A couple of months ago he was out on the balcony.  He likes to go out there, lay in the sun, sniff around, and lick my bike tires.  Weirdo.  Anyway, I left him unattended out there — after all, he’s not an infant or anything.  Next thing I know, there’s some odd scratching sounds and some unearthly meowing coming from the balcony.  I went out there to find him dangling over the wall, between two posts, but under the top railing.  He was trying to snake his way around one of the posts to get back in, but needed to spend more time doing yoga in order to achieve that.  It didn’t seem to occur to him that he could back up and land on his back legs.  He was particularly panicked because he’d just found out that he was three floors up.  I actually had a hard time pushing him back through the railing because he was clinging to the wall so tightly.  As he scurried back inside, I hadn’t remembered ever seeing his tail quite that bristled.


Not long after that, I assembled some patio chairs that have moved around the country with us and put one right by the wall.  It’s the perfect height for him to sit on and see through the railing, and if he stands up on it and puts his front paws on the wall, he can see a lot more.  And there’s a lot to see.  Besides the backside of a grocery store, there are lots of birds and squirrels.  Hours of entertainment.

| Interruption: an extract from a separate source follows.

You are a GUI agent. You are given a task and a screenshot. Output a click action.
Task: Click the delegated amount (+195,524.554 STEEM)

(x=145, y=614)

But he wouldn’t get up on the chair.  And anytime I picked him up and set him on it, he’d immediately jump down.  It was the longest time before he’d get up there on his own.  “See, Cyrus, I told you it’d be fun.  I did this just for you!”


And then a couple of weeks ago, I built him this way super-cool playhouse.  I found the pattern for it a couple of years ago on Martha’s website, but had never gotten around to making it.  Of course, he wouldn’t go in there.  I tried putting him in through the top, but he’d just slink down to the bottom and dart out the front door.  I tried putting the towel that he sleeps on in there, to give it that homey, lived-in feel.  No dice.  I’ve even tried lining the inside with kitty treats.  But he sticks his head in just far enough and then uses his paw to scoop the treat out of the playhouse before he’ll eat it.  I’ve tried cutting off the doors, because those used to freak him out when they moved.  I’ve made the opening bigger (because he’s a little “husky”).  Alas, all in vain.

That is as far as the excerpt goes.